[Rows of pointing data]
• • • •
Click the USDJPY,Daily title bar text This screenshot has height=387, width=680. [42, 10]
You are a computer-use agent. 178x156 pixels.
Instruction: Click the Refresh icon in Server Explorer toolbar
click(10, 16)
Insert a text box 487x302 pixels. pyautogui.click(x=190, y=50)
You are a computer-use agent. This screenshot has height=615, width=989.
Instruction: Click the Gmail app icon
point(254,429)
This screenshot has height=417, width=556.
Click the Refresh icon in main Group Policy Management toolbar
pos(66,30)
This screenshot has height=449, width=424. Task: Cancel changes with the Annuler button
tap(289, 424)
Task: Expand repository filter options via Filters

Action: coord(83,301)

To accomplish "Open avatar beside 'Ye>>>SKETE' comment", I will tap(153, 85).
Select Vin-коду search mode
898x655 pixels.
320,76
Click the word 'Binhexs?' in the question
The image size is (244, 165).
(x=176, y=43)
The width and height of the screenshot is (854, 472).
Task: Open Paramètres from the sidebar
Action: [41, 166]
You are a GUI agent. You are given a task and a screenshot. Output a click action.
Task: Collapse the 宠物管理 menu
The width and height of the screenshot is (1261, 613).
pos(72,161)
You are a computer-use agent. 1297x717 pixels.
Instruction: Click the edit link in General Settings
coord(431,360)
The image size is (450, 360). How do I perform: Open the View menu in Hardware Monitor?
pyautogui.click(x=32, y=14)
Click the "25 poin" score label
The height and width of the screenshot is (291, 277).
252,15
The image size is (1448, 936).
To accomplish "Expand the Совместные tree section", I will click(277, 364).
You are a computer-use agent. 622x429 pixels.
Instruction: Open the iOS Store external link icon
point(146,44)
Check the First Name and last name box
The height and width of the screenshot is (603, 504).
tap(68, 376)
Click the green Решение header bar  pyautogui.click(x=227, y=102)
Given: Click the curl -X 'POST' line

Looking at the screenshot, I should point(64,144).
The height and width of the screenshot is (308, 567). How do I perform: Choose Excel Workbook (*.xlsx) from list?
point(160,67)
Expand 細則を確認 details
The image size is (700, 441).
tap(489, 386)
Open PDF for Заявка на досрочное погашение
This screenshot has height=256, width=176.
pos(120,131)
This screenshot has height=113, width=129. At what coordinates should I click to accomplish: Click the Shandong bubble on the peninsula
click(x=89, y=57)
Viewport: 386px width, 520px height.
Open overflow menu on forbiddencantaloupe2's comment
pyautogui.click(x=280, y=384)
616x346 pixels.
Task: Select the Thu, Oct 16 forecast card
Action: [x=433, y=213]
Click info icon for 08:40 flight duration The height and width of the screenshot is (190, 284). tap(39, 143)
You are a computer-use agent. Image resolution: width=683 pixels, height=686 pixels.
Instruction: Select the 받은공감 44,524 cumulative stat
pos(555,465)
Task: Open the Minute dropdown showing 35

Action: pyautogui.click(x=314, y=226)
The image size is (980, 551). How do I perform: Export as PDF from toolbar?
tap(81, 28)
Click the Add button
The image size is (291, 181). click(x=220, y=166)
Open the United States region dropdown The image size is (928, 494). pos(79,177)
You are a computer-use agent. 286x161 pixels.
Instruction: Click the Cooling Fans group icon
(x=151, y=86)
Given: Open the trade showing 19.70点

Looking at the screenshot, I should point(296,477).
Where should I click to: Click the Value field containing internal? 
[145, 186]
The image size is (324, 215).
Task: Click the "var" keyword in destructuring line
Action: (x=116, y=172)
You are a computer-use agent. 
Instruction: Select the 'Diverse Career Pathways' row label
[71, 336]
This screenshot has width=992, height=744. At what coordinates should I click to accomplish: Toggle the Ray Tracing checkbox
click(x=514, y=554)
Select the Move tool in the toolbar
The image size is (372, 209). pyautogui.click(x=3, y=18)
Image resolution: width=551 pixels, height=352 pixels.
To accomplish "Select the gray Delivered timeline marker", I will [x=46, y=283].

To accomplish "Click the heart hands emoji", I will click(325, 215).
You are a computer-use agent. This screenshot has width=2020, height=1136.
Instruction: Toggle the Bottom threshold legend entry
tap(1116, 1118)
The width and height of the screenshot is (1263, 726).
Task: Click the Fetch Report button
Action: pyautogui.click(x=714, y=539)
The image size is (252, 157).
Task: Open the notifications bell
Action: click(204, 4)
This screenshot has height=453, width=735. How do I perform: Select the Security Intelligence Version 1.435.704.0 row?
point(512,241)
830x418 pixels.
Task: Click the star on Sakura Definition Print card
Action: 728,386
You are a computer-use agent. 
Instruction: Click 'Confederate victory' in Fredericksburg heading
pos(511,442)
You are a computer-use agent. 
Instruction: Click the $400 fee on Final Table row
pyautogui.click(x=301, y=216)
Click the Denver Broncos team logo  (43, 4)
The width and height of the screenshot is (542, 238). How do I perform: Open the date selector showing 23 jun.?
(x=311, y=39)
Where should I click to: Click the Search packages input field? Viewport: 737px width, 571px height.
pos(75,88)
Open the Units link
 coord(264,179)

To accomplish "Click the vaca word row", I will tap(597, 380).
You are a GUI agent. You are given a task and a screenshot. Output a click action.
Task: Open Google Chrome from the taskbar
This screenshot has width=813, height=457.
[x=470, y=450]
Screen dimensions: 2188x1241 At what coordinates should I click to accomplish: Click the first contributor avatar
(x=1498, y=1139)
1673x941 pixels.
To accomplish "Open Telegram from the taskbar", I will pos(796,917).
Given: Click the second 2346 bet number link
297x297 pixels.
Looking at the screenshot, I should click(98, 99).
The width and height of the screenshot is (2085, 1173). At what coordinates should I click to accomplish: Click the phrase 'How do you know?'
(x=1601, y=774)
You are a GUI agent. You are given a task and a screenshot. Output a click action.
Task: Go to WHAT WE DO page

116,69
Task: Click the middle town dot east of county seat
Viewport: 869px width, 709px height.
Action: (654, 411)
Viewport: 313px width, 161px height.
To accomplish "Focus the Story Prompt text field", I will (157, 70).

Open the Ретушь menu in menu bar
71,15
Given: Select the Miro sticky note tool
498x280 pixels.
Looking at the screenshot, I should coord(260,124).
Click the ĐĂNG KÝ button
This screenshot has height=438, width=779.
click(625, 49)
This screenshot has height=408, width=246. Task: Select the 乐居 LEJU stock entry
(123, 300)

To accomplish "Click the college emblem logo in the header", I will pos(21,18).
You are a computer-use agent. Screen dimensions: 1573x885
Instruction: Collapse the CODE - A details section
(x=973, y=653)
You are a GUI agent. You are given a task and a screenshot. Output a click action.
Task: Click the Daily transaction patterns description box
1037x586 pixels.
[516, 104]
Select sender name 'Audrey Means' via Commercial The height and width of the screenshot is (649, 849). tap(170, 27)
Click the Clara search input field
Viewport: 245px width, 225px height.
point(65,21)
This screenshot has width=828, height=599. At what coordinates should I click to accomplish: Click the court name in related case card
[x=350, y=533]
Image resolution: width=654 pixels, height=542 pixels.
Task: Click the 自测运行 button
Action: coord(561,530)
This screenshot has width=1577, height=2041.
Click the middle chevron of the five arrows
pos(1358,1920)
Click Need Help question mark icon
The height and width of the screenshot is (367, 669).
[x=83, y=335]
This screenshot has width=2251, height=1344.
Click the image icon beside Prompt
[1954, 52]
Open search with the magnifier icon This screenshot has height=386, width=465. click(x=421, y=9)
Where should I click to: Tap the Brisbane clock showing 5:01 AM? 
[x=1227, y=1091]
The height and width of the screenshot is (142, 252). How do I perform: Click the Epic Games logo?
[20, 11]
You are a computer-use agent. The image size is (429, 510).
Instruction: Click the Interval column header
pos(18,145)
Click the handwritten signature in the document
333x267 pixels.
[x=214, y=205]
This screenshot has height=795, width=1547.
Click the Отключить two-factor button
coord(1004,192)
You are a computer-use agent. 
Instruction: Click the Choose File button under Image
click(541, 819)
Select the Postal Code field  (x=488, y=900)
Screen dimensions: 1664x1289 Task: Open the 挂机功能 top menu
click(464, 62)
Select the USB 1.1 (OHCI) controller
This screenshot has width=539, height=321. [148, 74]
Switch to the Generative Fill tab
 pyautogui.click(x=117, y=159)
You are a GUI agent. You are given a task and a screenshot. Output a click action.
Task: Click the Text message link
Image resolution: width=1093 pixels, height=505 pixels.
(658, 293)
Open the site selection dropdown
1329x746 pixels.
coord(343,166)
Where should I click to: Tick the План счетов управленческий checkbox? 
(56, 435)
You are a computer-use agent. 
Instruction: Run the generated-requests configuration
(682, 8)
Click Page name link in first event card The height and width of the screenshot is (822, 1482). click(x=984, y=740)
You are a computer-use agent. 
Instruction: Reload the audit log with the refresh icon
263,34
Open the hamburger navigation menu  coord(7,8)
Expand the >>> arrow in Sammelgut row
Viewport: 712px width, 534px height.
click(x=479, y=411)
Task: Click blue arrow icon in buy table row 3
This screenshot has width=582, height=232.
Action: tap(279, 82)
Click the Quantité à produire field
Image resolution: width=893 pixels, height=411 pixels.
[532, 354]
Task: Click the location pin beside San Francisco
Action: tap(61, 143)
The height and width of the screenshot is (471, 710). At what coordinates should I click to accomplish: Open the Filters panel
• • • •
Recast the entries between the lines holding "Click the handwritten" and "Select the Postal", inclusive, as a JSON list of strings, one string per line, with blank lines left out.

[
  "Click the handwritten signature in the document",
  "333x267 pixels.",
  "[x=214, y=205]",
  "This screenshot has height=795, width=1547.",
  "Click the Отключить two-factor button",
  "coord(1004,192)",
  "You are a computer-use agent. ",
  "Instruction: Click the Choose File button under Image",
  "click(541, 819)",
  "Select the Postal Code field  (x=488, y=900)"
]